DATA EXTRACT section start

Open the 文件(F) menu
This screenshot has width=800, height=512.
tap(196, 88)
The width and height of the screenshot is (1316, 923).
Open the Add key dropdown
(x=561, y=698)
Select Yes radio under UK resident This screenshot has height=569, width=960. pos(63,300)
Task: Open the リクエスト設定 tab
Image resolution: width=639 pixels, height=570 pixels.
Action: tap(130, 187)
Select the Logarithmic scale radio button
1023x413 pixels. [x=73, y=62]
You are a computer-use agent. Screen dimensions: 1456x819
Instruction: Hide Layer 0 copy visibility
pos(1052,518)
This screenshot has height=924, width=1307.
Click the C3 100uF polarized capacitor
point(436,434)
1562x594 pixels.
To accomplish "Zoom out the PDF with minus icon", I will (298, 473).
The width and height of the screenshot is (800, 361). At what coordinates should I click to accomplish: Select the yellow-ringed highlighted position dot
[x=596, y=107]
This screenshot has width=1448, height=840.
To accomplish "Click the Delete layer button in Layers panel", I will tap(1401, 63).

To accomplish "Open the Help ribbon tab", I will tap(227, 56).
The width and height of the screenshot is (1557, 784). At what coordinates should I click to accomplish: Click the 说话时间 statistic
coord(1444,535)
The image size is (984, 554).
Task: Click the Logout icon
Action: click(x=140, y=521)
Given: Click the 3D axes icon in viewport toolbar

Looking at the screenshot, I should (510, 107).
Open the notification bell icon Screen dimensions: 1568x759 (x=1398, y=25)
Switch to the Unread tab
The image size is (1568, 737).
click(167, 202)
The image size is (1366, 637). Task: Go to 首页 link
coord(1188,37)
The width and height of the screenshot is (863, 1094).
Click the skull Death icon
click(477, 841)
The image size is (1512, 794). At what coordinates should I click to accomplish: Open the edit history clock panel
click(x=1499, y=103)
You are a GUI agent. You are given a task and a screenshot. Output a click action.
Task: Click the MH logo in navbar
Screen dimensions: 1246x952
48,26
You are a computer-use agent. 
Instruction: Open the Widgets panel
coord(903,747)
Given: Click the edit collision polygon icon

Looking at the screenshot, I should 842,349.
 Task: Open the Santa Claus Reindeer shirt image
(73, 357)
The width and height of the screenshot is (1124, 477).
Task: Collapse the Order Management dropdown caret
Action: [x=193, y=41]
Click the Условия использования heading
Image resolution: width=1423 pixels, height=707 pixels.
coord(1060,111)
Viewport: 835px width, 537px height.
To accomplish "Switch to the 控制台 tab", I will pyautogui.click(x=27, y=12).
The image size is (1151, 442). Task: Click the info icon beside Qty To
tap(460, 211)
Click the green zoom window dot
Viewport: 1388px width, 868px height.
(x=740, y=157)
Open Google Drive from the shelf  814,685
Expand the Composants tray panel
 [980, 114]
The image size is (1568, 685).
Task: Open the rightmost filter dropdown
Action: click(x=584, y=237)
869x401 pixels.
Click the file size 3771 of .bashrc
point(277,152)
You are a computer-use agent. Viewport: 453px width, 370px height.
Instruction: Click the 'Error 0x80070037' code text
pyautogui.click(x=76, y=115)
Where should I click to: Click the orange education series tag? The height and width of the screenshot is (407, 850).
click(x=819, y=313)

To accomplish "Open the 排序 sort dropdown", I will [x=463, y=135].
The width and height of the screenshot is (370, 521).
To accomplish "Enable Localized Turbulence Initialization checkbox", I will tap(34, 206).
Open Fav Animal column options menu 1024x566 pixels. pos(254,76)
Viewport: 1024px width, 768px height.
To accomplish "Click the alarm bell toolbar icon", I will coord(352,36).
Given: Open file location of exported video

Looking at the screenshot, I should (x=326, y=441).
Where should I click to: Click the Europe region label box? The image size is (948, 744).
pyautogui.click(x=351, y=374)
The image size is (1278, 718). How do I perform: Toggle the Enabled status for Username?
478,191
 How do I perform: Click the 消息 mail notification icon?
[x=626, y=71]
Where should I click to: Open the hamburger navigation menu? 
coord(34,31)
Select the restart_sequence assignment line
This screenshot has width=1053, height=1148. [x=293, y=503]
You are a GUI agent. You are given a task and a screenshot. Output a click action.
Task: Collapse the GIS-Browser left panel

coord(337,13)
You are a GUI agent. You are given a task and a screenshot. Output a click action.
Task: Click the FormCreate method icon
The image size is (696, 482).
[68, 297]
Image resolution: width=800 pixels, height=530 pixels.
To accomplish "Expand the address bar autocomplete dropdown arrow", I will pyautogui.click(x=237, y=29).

DATA EXTRACT section end

(TASK DESCRIPTION): Extract all of the material exactly as it is written.

(TASK RESPONSE):
Open the 文件(F) menu
This screenshot has width=800, height=512.
tap(196, 88)
The width and height of the screenshot is (1316, 923).
Open the Add key dropdown
(x=561, y=698)
Select Yes radio under UK resident This screenshot has height=569, width=960. pos(63,300)
Task: Open the リクエスト設定 tab
Image resolution: width=639 pixels, height=570 pixels.
Action: tap(130, 187)
Select the Logarithmic scale radio button
1023x413 pixels. [x=73, y=62]
You are a computer-use agent. Screen dimensions: 1456x819
Instruction: Hide Layer 0 copy visibility
pos(1052,518)
This screenshot has height=924, width=1307.
Click the C3 100uF polarized capacitor
point(436,434)
1562x594 pixels.
To accomplish "Zoom out the PDF with minus icon", I will (298, 473).
The width and height of the screenshot is (800, 361). At what coordinates should I click to accomplish: Select the yellow-ringed highlighted position dot
[x=596, y=107]
This screenshot has width=1448, height=840.
To accomplish "Click the Delete layer button in Layers panel", I will tap(1401, 63).

To accomplish "Open the Help ribbon tab", I will tap(227, 56).
The width and height of the screenshot is (1557, 784). At what coordinates should I click to accomplish: Click the 说话时间 statistic
coord(1444,535)
The image size is (984, 554).
Task: Click the Logout icon
Action: click(x=140, y=521)
Given: Click the 3D axes icon in viewport toolbar

Looking at the screenshot, I should (510, 107).
Open the notification bell icon Screen dimensions: 1568x759 (x=1398, y=25)
Switch to the Unread tab
The image size is (1568, 737).
click(167, 202)
The image size is (1366, 637). Task: Go to 首页 link
coord(1188,37)
The width and height of the screenshot is (863, 1094).
Click the skull Death icon
click(477, 841)
The image size is (1512, 794). At what coordinates should I click to accomplish: Open the edit history clock panel
click(x=1499, y=103)
You are a GUI agent. You are given a task and a screenshot. Output a click action.
Task: Click the MH logo in navbar
Screen dimensions: 1246x952
48,26
You are a computer-use agent. 
Instruction: Open the Widgets panel
coord(903,747)
Given: Click the edit collision polygon icon

Looking at the screenshot, I should 842,349.
 Task: Open the Santa Claus Reindeer shirt image
(73, 357)
The width and height of the screenshot is (1124, 477).
Task: Collapse the Order Management dropdown caret
Action: [x=193, y=41]
Click the Условия использования heading
Image resolution: width=1423 pixels, height=707 pixels.
coord(1060,111)
Viewport: 835px width, 537px height.
To accomplish "Switch to the 控制台 tab", I will pyautogui.click(x=27, y=12).
The image size is (1151, 442). Task: Click the info icon beside Qty To
tap(460, 211)
Click the green zoom window dot
Viewport: 1388px width, 868px height.
(x=740, y=157)
Open Google Drive from the shelf  814,685
Expand the Composants tray panel
 [980, 114]
The image size is (1568, 685).
Task: Open the rightmost filter dropdown
Action: click(x=584, y=237)
869x401 pixels.
Click the file size 3771 of .bashrc
point(277,152)
You are a computer-use agent. Viewport: 453px width, 370px height.
Instruction: Click the 'Error 0x80070037' code text
pyautogui.click(x=76, y=115)
Where should I click to: Click the orange education series tag? The height and width of the screenshot is (407, 850).
click(x=819, y=313)

To accomplish "Open the 排序 sort dropdown", I will [x=463, y=135].
The width and height of the screenshot is (370, 521).
To accomplish "Enable Localized Turbulence Initialization checkbox", I will tap(34, 206).
Open Fav Animal column options menu 1024x566 pixels. pos(254,76)
Viewport: 1024px width, 768px height.
To accomplish "Click the alarm bell toolbar icon", I will coord(352,36).
Given: Open file location of exported video

Looking at the screenshot, I should (x=326, y=441).
Where should I click to: Click the Europe region label box? The image size is (948, 744).
pyautogui.click(x=351, y=374)
The image size is (1278, 718). How do I perform: Toggle the Enabled status for Username?
478,191
 How do I perform: Click the 消息 mail notification icon?
[x=626, y=71]
Where should I click to: Open the hamburger navigation menu? 
coord(34,31)
Select the restart_sequence assignment line
This screenshot has width=1053, height=1148. [x=293, y=503]
You are a GUI agent. You are given a task and a screenshot. Output a click action.
Task: Collapse the GIS-Browser left panel

coord(337,13)
You are a GUI agent. You are given a task and a screenshot. Output a click action.
Task: Click the FormCreate method icon
The image size is (696, 482).
[68, 297]
Image resolution: width=800 pixels, height=530 pixels.
To accomplish "Expand the address bar autocomplete dropdown arrow", I will pyautogui.click(x=237, y=29).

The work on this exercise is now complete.